** start EXTRACTED RECORDS **

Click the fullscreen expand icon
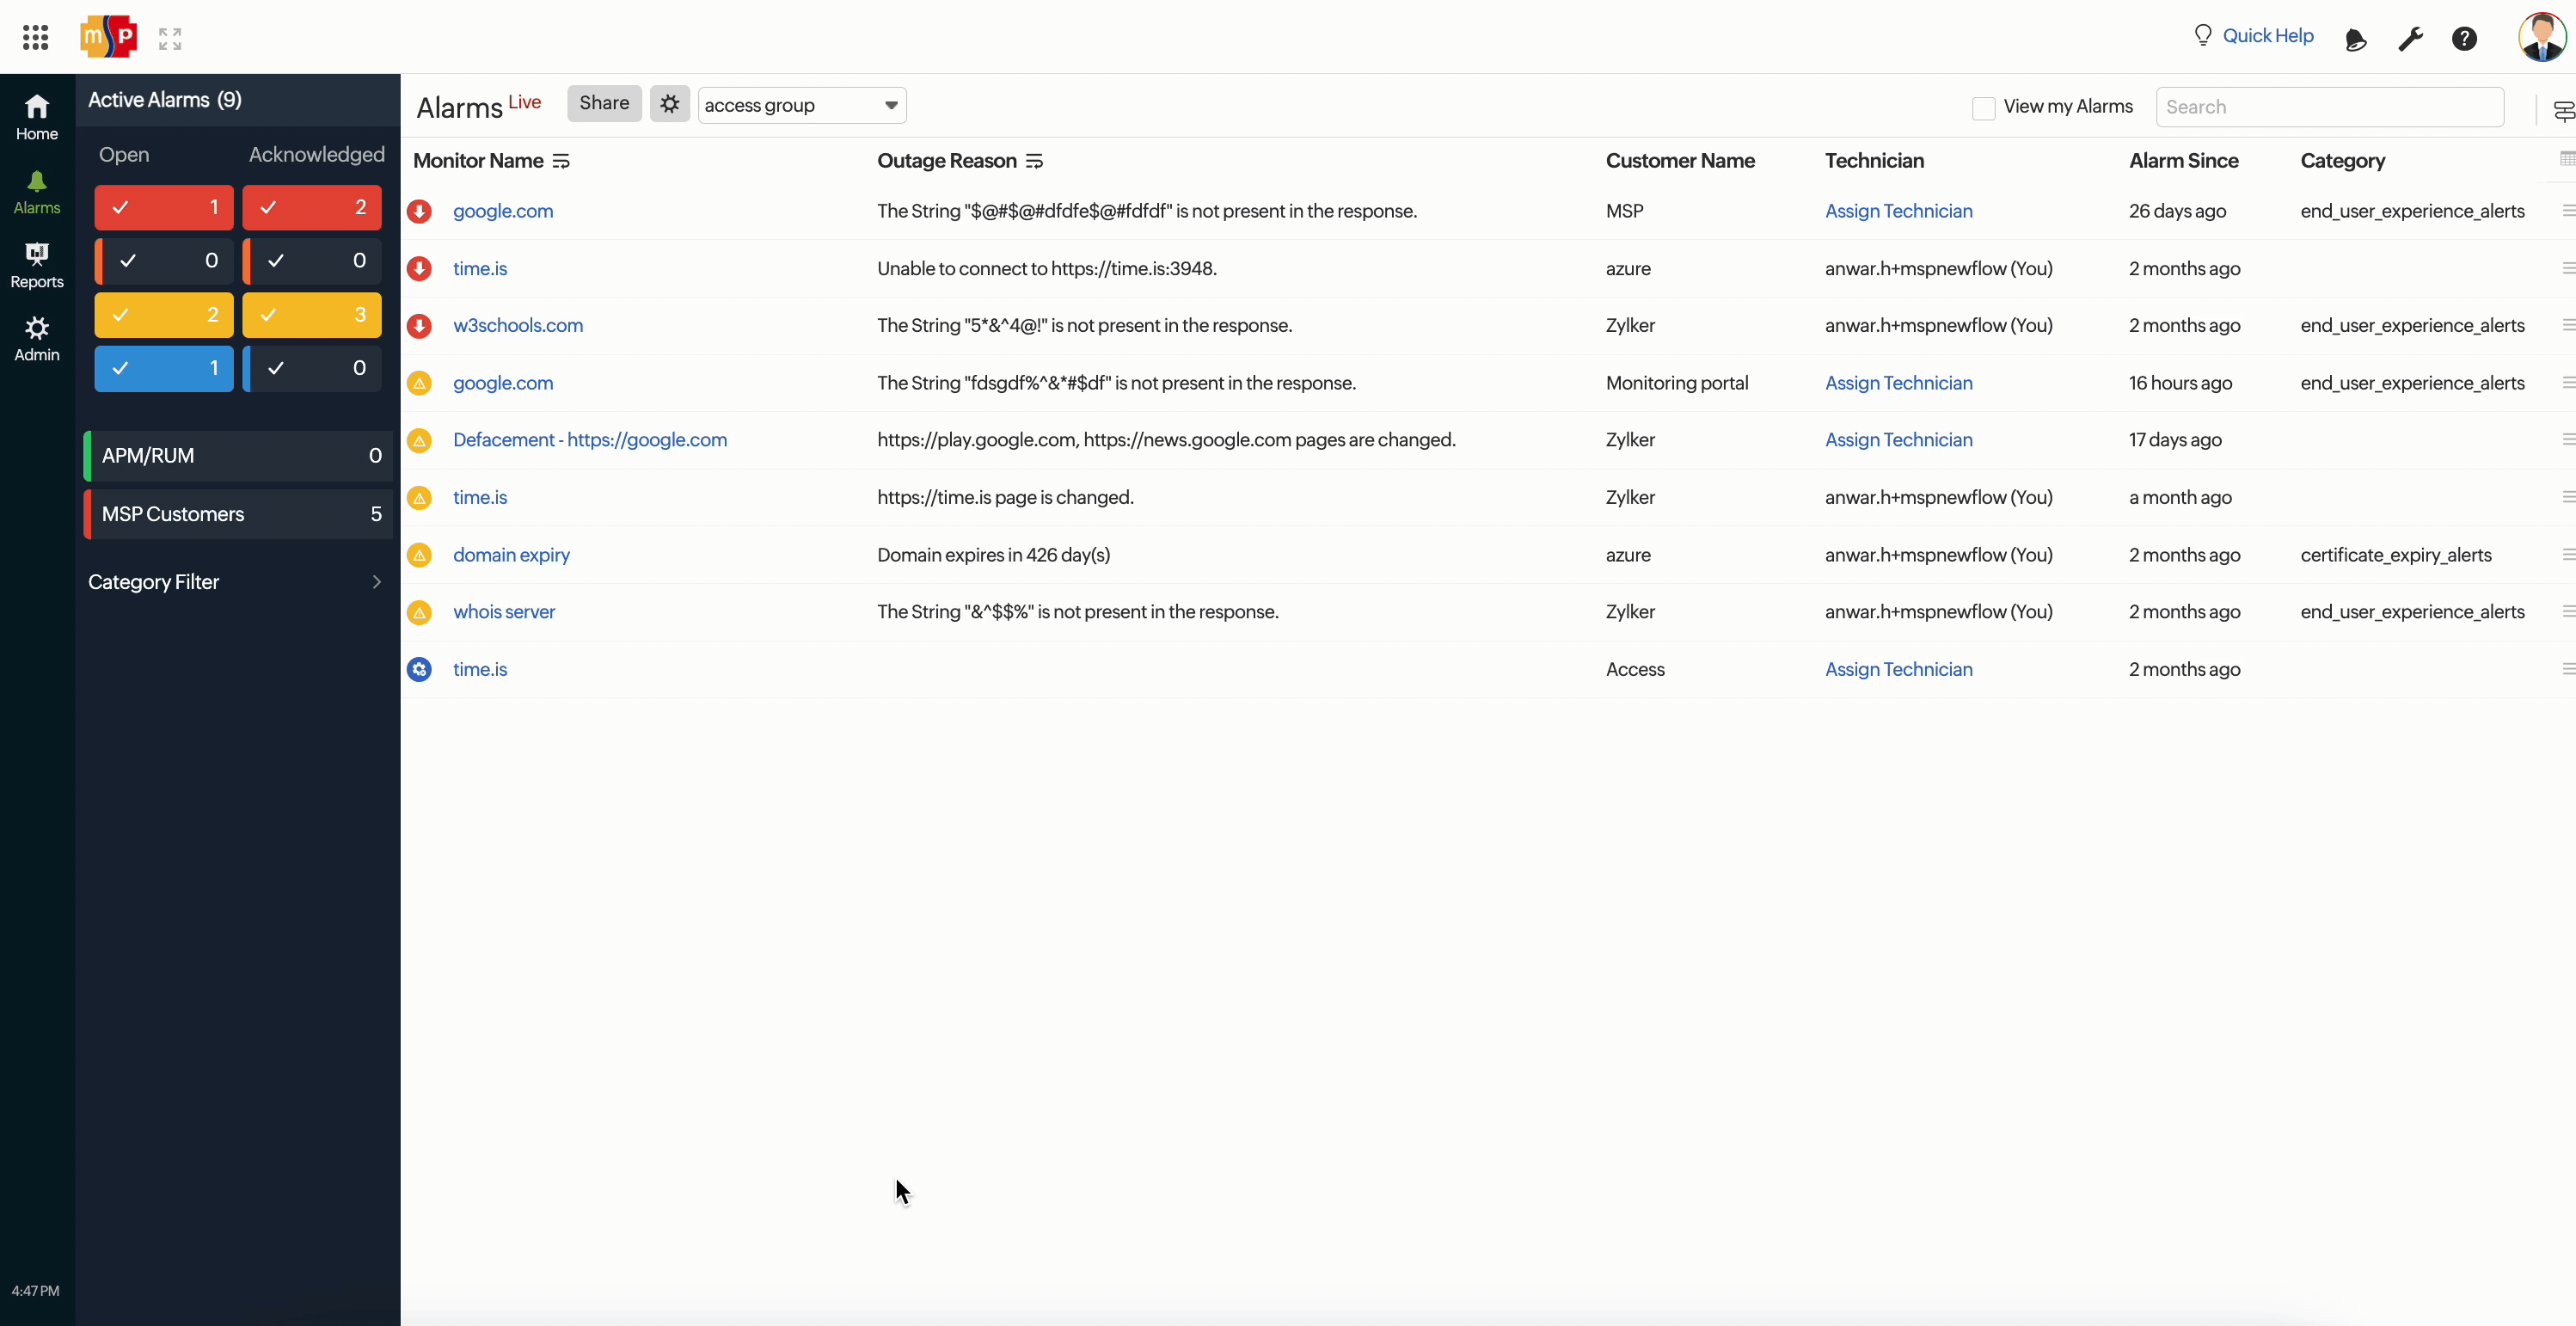 [170, 38]
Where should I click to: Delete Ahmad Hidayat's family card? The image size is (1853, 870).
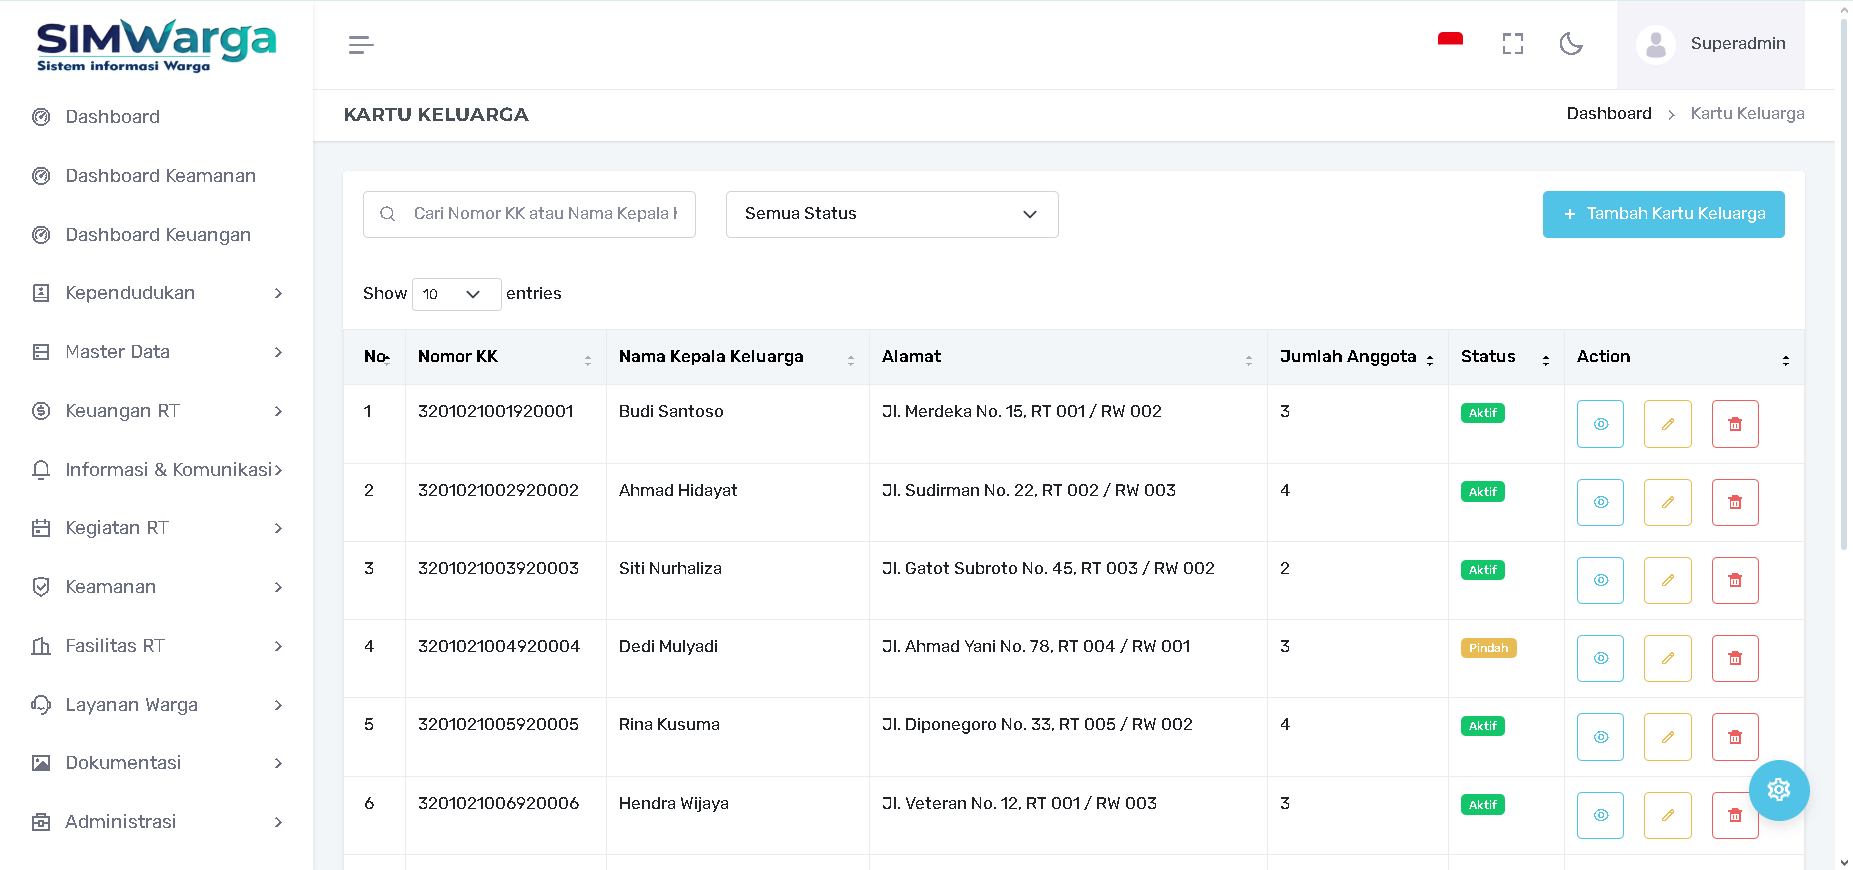tap(1734, 502)
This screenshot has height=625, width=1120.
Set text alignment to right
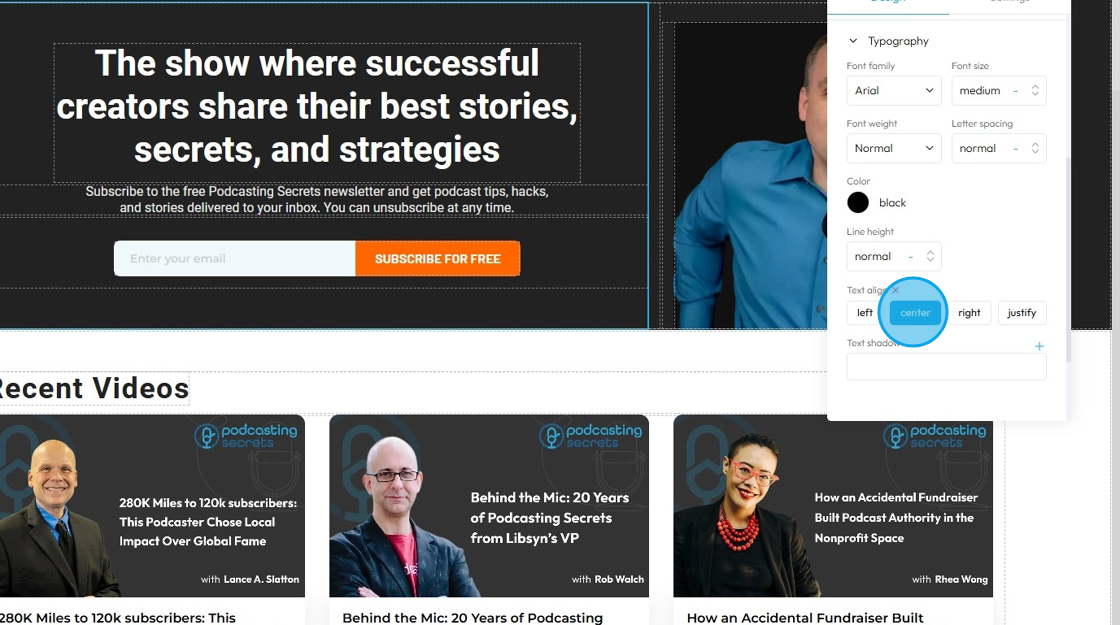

** end EXTRACTED RECORDS **

:: CHALLENGE ::
Copy the lines from the line with "Where should I" through the end of the lines, renaming "family card" to "membership card" and keeping everything else the same. Leave out the pictures.

:: RESULT FOR THIS EXERCISE ::
Where should I click to: Delete Ahmad Hidayat's membership card? The image size is (1853, 870).
tap(1734, 502)
This screenshot has height=625, width=1120.
Set text alignment to right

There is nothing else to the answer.